Your answer should be the data below, reproduced with nothing changed.

___ GIVEN RECORDS

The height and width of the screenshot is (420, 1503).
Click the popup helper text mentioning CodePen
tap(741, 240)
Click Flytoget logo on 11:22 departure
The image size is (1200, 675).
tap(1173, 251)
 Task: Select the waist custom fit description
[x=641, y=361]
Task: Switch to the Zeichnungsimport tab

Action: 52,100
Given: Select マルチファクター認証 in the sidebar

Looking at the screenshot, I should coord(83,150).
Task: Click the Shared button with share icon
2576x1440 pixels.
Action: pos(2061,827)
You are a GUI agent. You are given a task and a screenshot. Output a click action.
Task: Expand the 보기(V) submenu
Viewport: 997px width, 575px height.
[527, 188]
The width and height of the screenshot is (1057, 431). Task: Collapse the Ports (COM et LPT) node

______

EXERCISE OUTPUT:
The height and width of the screenshot is (420, 1503).
Click the popup helper text mentioning CodePen
tap(741, 240)
Click Flytoget logo on 11:22 departure
The image size is (1200, 675).
tap(1173, 251)
 Task: Select the waist custom fit description
[x=641, y=361]
Task: Switch to the Zeichnungsimport tab

Action: 52,100
Given: Select マルチファクター認証 in the sidebar

Looking at the screenshot, I should coord(83,150).
Task: Click the Shared button with share icon
2576x1440 pixels.
Action: pos(2061,827)
You are a GUI agent. You are given a task and a screenshot. Output a click action.
Task: Expand the 보기(V) submenu
Viewport: 997px width, 575px height.
[527, 188]
The width and height of the screenshot is (1057, 431). Task: Collapse the Ports (COM et LPT) node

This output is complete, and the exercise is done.